Once the images are set aside, return every entry exactly.

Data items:
··········

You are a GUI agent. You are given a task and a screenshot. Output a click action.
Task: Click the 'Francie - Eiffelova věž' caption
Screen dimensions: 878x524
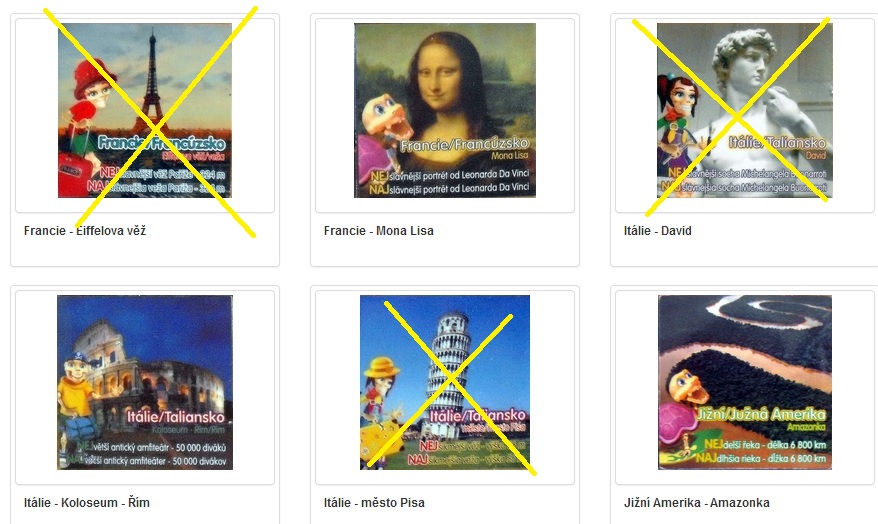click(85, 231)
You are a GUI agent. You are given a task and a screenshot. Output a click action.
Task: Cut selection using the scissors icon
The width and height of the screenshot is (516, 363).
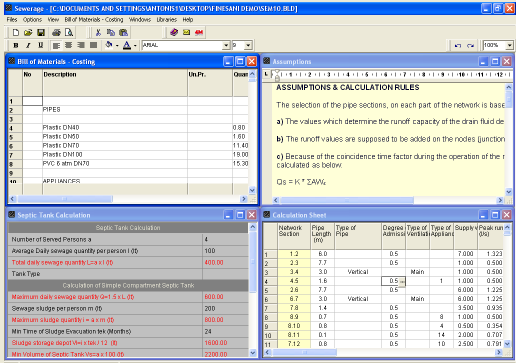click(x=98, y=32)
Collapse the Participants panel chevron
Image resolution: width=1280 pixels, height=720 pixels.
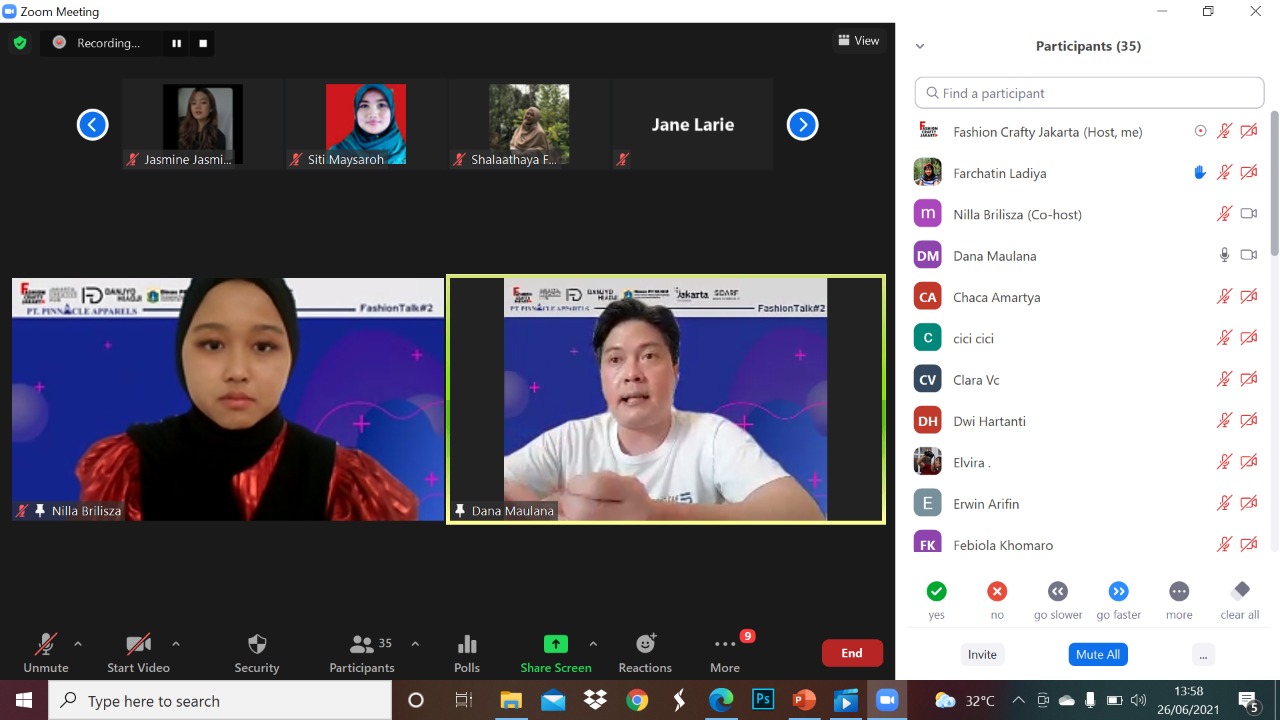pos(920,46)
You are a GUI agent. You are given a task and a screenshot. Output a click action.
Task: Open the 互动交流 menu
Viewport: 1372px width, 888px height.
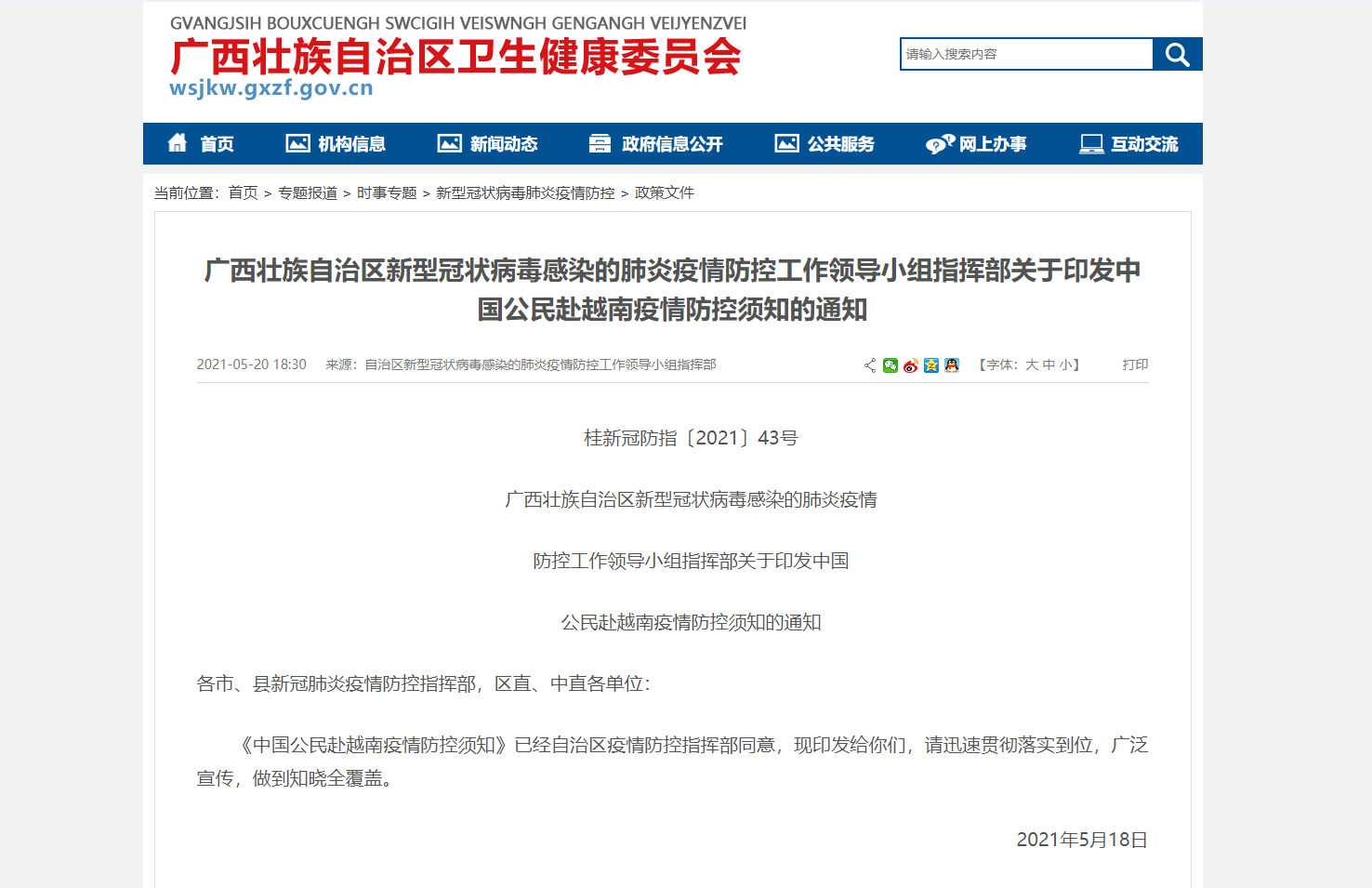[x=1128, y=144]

··········

### [WRITTEN ANSWER]
You are a GUI agent. You are given a task and a screenshot. Output a click action.
Task: Click the 'Francie - Eiffelova věž' caption
Screen dimensions: 878x524
click(85, 231)
You are a GUI agent. You are given a task and a screenshot. Output a click action.
Task: Cut selection using the scissors icon
The width and height of the screenshot is (516, 363).
click(x=98, y=32)
Collapse the Participants panel chevron
Image resolution: width=1280 pixels, height=720 pixels.
pos(920,46)
You are a GUI agent. You are given a task and a screenshot. Output a click action.
Task: Open the 互动交流 menu
Viewport: 1372px width, 888px height.
[x=1128, y=144]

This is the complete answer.